For the whole-genome sequencing, young leaf tissue from102 F2 lines of the mapping population were pooled, genomic DNA was extracted using DNeasy plant Mini Kit (QIAGEN, cat# 69104) and the genomic library preparation and sequencing were done in Weill Cornell Medical College Genomics Resources Center. The DNA was sequenced using a HiSeq2500 (Illumina) with 100-bp single-end reads. The clean reads were aligned to the WT reference genome and reliable SNPs in the region of chromosome 1, where the mutation of M1-7 was delimited by rough mapping, were identified.
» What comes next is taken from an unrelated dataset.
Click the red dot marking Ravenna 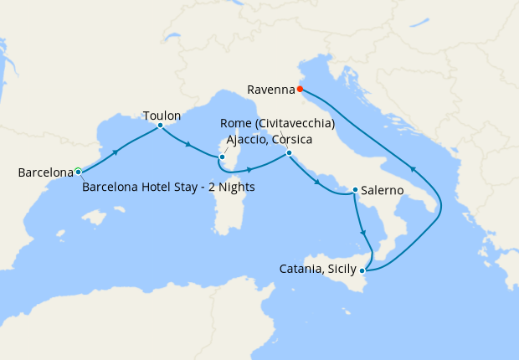tap(300, 89)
Lipid and fatty acid analyses
For leaf TAG quantification, neutral lipids were extracted from leaves with chloroform/methanol/formic acid (1:2:0.1, by volume) and separated on silica plates (Silica Gel 60, EMD Millipore Corporation) by thin-layer chromatography (TLC) using a solvent system consisting of hexane/diethyl ether/acetic acid (70:30:1, by volume). TAG on TLC plates was visualized by spraying 5% H2SO4 followed by charring and the relative TAG band intensity was measured using the ImageJ software. Seeds harvested from plants grown side-by-side in the same flat were used for seed TAG quantification. In brief, 15 dry seeds or geminating seeds were incubated in 1 ml of 2.5% sulfuric acid in methanol (v/v) at 90 °C for 2 h. Five microgram C17:0 was added as an internal standard prior to transmethylation. Fatty acyl methyl esters were extracted with hexane and quantified by an HP5975 gas chromatography–mass spectrometer (Hewlett–Packard) fitted with 60 m × 250-µm SP-2340 capillary column (Supelco)31.
Microscopy
Fresh leaf tissue was mounted on slides with water and observed under a Zeiss epifluorescence microscope (Carl Zeiss; Axiovert 200 M) equipped with a GFP filter set 38 (Carl Zeiss). For LD imaging in hypocotyl, 3-day-old seedlings germinated on ½ MS medium without sucrose were stained with 10 µg/ml Nile Red (Sigma-Aldrich) and examined using a Leica TCS SP5 laser scanning confocal microscope with excitation at 543 nm and emission at 570–700 nm. For leaf LD imaging in oleic acid feeding experiments, leaves were washed with water for four times with shake (5 min each) after feeding, blotted dry, then stained with 10 µg/ml BODIPY 558/568 C12 (Invitrogen, cat# D3835) and examined by confocal microscopy. For transmission electron microscopy (TEM), mature green embryos of the same developmental stage at about 13 to14 days after pollination were collected, and the Ultrabed Kit (Electron Microscopy Sciences) were used for infiltration and embedding. Samples were then sectioned and stained with 2% uranyl acetate and lead citrate before viewing under a JEM-1400 LaB6 120-keV transmission electron microscope (JEOL, USA). The size of LDs was measured using the ImageJ software.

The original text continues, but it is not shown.